Any backend that generates C can generate near-perfect C code. As for runtimes and compilers written in C, they'll have bugs. All programs have bugs. That's why C sucks. But for the most part, you only have to worry about three issues in the compiler: 1) a built-in function has a bug in it, and doesn't work right. This can happen in any language, including C. 2) the runtime has an error in it that allows user input to cause some kind of memory corruption bug, and exploit it. This is bad, but those codebases are heavily scrutinized, and thus are less likely to contain bugs than the hand-rolled versions that you'd write. 3) there was some kind of GC error. This is probably what you're thinking of.

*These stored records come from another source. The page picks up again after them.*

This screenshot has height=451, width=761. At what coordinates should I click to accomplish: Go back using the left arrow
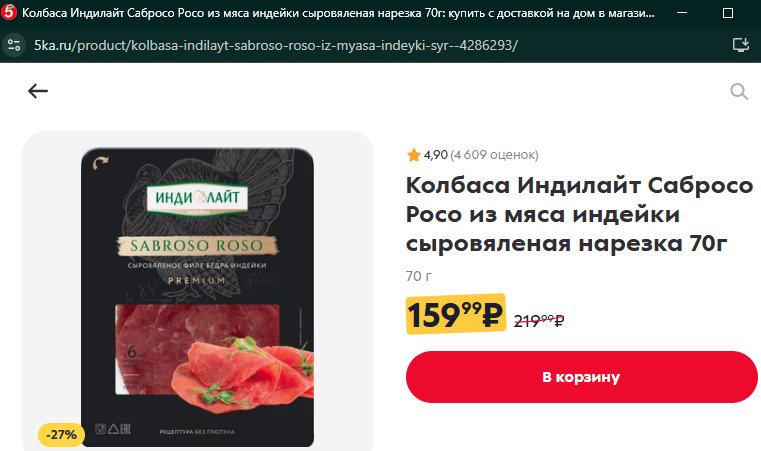[x=38, y=91]
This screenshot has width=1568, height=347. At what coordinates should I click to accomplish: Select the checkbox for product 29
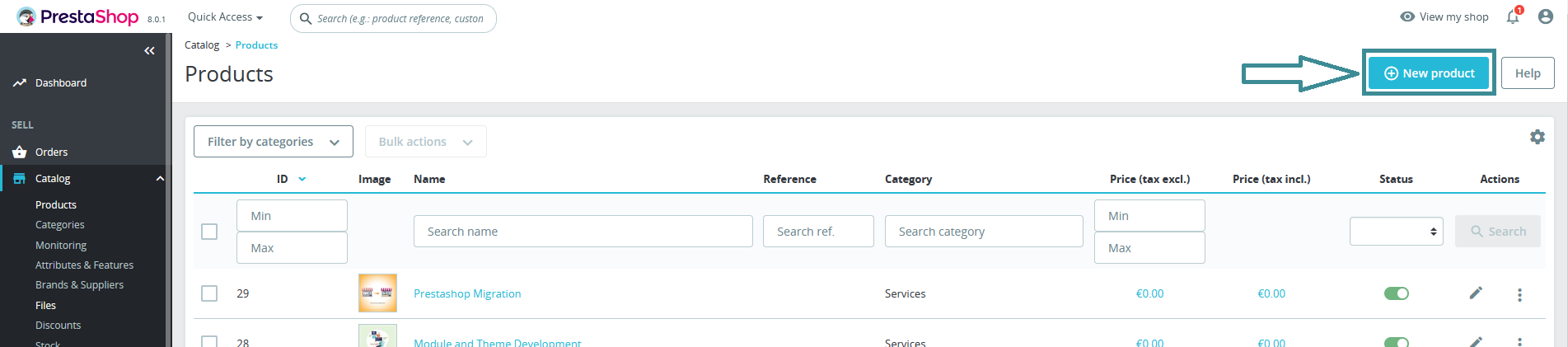pos(209,293)
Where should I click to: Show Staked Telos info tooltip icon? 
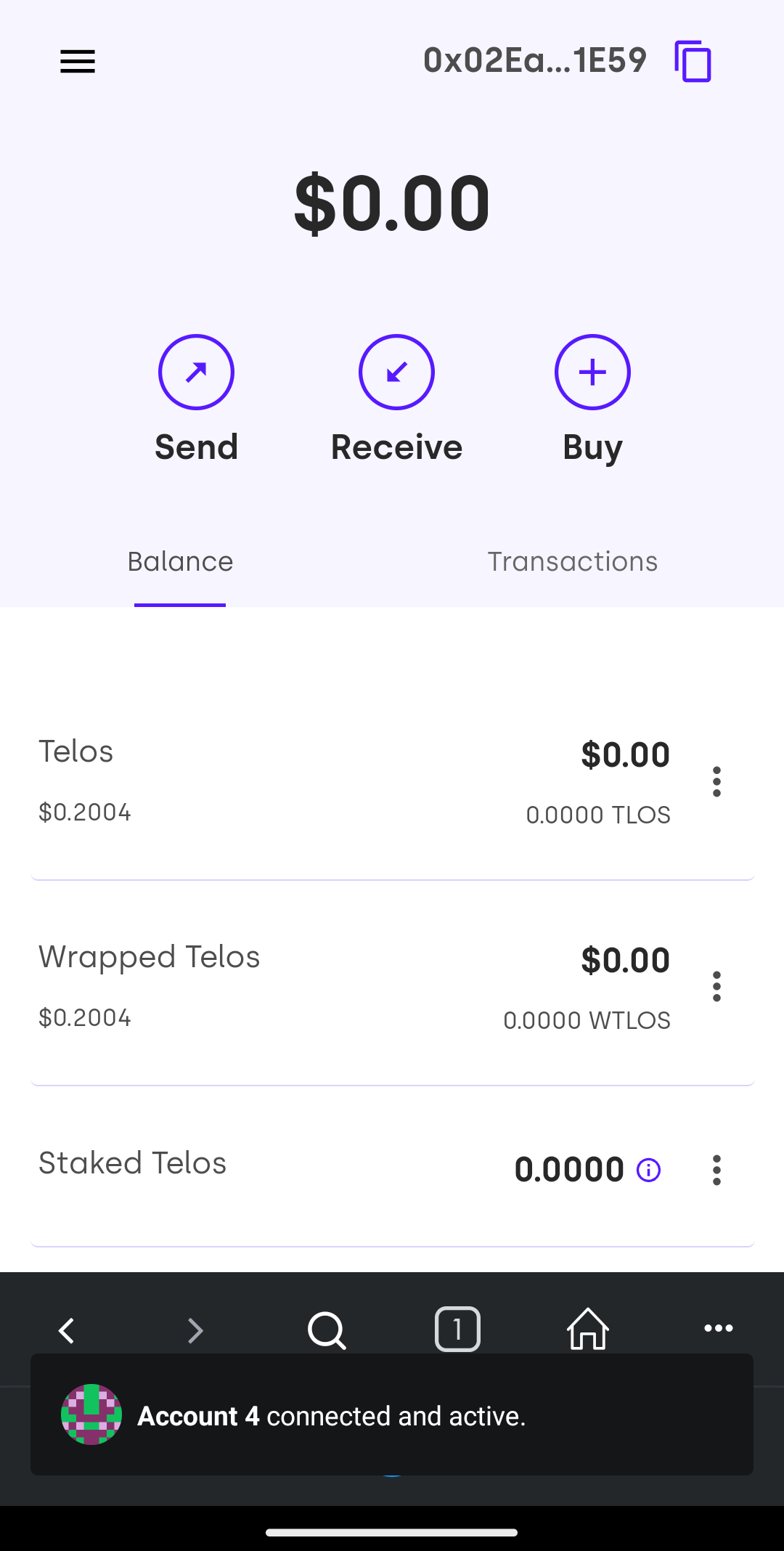coord(648,1170)
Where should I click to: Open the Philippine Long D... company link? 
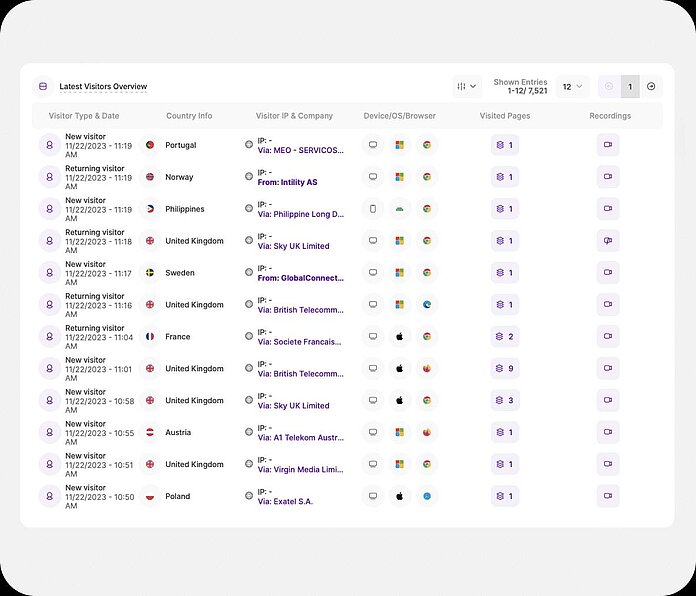[300, 214]
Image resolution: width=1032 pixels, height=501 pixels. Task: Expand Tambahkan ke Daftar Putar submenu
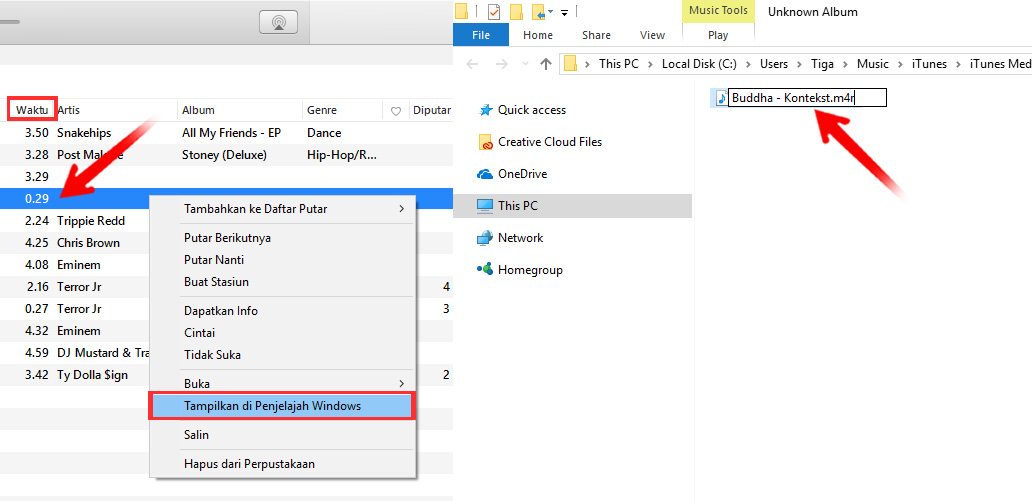(401, 209)
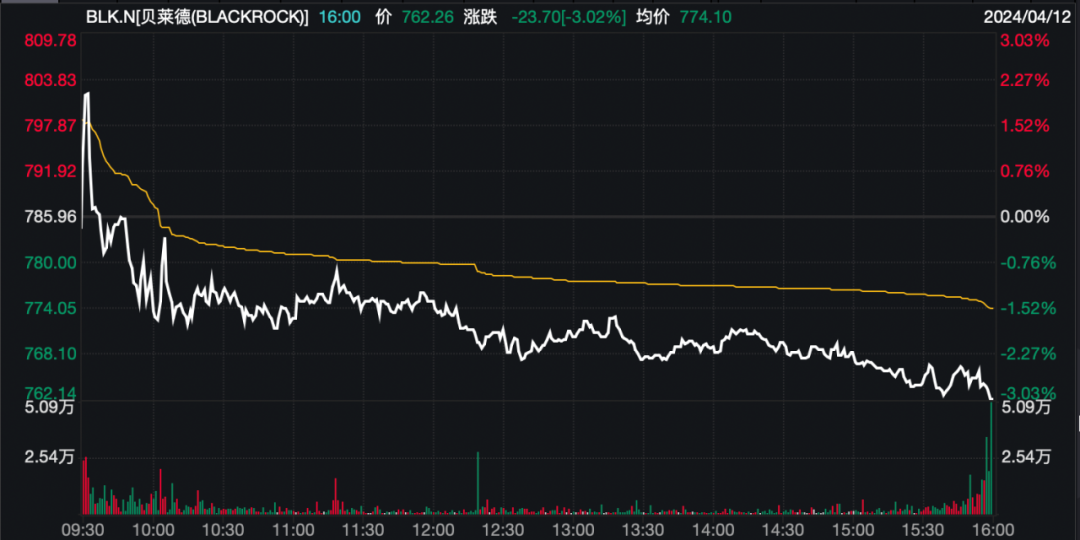The image size is (1080, 540).
Task: Click the 14:00 time axis marker
Action: click(712, 528)
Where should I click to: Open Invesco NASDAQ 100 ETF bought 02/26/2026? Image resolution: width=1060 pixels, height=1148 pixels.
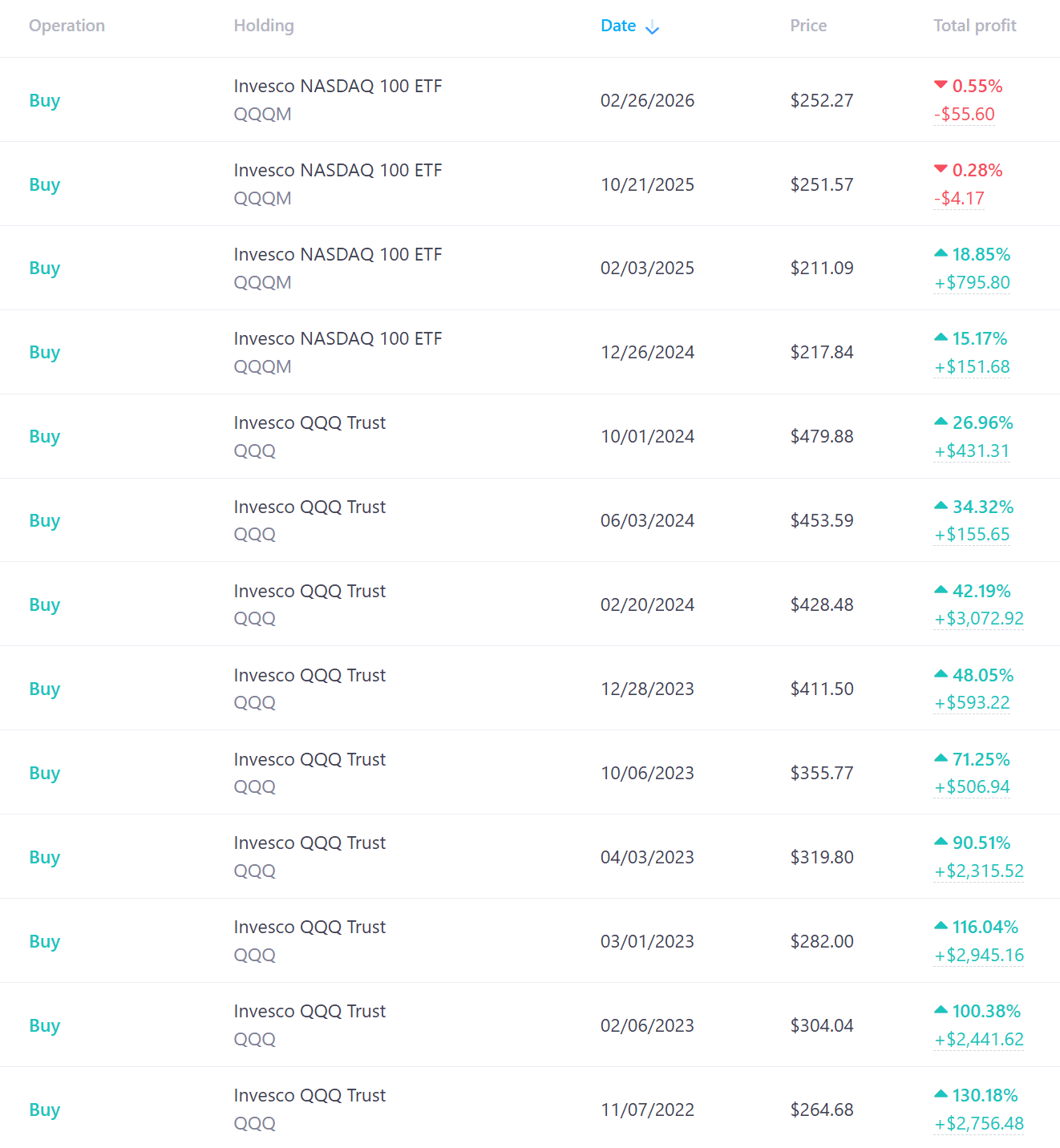click(338, 87)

Two men are walking in the woods. They come across a bear, which starts moving towards them to attack. The first man starts tying his shoes, getting ready to run. The second man asks him, "What are you doing? You can't outrun a bear." And the first man says, "I don't need to outrun the bear. I just need to outrun you."

The same is true of the GC. The GC doesn't have to be perfect, it just has to be better than you. And statistically, you suck at what the GC does.

>If bugs are inevitable, then no language is safe.

Of course no language is safe. But some are safer than others.

"Two men are walking in the woods. They come across a bear, which starts moving towards them to attack. The first man starts tying his shoes, getting ready to run. The second man asks him, "What are you doing? You can't outrun a bear." And the first man says, "I don't need to outrun the bear. I just need to outrun you."

The same is true of the GC. The GC doesn't have to be perfect, it just has to be better than you. And statistically, you suck at what the GC does.

Aka how to sail safely Without a Paddle. ;) Like the analogy and use of statistical argument.